Dataset excerpts below:

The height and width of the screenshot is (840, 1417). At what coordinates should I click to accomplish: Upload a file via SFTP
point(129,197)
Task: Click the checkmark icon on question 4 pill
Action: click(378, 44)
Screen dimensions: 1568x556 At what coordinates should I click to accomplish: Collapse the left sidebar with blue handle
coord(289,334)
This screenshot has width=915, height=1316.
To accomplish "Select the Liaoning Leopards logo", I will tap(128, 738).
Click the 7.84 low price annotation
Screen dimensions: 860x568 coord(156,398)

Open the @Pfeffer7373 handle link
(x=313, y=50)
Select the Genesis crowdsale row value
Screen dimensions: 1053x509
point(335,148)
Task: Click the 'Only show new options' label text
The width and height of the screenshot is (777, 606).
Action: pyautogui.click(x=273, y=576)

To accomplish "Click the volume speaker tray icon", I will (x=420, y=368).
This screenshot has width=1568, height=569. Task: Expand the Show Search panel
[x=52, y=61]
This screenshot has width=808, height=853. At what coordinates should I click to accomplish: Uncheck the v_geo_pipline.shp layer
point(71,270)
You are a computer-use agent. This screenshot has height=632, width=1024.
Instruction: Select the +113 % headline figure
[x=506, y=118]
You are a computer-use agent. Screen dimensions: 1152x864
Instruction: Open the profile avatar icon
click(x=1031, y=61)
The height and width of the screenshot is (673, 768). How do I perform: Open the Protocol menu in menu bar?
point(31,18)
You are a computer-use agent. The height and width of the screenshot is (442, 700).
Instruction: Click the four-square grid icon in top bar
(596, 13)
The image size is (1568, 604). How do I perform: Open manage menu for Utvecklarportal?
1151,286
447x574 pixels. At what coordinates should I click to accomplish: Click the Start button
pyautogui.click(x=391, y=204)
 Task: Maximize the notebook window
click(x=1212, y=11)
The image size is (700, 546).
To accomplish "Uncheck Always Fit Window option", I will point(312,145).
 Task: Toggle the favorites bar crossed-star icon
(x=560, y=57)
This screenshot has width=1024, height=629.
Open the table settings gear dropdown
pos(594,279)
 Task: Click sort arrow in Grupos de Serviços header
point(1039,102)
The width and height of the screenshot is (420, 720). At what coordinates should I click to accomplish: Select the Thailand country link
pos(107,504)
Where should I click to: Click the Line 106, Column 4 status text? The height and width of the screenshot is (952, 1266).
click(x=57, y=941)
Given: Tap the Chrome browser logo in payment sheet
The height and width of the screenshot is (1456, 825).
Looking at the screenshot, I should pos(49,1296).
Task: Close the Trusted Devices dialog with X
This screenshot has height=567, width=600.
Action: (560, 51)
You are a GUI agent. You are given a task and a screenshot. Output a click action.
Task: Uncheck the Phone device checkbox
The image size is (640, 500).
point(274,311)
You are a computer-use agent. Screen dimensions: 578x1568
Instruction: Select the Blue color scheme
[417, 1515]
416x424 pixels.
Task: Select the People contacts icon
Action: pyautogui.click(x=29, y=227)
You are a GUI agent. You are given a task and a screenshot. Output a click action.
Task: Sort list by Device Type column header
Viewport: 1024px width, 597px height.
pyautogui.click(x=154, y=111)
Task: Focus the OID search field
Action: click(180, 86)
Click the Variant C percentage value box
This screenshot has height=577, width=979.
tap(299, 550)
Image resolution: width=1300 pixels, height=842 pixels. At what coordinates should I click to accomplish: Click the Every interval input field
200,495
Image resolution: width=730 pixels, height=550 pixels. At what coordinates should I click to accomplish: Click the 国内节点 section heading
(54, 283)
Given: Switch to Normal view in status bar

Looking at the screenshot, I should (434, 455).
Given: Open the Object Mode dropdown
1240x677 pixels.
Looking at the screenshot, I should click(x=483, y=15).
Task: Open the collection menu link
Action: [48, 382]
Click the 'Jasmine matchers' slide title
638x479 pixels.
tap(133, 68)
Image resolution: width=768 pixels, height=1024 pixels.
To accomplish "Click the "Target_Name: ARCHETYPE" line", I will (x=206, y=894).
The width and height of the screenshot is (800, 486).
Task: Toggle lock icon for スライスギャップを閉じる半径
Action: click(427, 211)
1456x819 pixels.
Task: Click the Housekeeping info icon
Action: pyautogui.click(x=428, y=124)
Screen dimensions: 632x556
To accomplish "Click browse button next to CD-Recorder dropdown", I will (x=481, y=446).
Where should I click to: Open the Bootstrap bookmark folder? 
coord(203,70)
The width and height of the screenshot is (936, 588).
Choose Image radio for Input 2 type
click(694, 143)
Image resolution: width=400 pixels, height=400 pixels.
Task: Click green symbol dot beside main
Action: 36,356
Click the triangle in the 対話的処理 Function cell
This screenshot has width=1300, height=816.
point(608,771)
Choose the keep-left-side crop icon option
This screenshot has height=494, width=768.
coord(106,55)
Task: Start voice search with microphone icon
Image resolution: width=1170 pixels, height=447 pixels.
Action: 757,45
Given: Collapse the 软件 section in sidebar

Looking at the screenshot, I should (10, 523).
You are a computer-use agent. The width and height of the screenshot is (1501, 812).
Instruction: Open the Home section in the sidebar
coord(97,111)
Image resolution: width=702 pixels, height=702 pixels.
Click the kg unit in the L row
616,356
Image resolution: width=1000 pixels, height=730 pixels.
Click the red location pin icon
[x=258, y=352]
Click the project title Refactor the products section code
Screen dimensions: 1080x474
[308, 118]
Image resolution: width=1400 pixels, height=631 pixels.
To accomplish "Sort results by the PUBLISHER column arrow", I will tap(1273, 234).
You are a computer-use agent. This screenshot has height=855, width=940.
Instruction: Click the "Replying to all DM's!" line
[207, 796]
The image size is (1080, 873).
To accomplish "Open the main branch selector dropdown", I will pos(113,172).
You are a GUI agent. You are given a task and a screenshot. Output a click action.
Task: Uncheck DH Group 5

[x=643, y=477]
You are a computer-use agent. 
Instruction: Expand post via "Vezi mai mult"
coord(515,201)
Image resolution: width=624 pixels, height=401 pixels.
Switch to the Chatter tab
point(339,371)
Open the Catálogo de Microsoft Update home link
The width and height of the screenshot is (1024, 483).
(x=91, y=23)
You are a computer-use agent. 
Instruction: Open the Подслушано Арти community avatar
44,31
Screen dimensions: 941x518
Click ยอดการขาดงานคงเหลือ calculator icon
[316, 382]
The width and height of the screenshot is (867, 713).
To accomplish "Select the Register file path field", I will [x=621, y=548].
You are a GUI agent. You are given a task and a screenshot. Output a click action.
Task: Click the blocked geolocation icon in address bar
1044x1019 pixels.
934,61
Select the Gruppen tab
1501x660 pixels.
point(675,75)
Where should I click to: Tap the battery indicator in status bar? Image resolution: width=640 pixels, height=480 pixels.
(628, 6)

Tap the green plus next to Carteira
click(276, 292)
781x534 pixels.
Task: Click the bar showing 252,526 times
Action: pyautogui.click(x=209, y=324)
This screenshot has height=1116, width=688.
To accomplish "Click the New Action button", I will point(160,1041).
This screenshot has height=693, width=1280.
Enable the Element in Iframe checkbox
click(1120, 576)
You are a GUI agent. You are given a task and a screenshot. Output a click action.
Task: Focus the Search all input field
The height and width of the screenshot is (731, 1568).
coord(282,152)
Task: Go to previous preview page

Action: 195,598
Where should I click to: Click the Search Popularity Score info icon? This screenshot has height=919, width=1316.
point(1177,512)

End of Dataset excerpts.

Check every line above for the word "value" and copy those that have it.

Select the Genesis crowdsale row value
Click the Variant C percentage value box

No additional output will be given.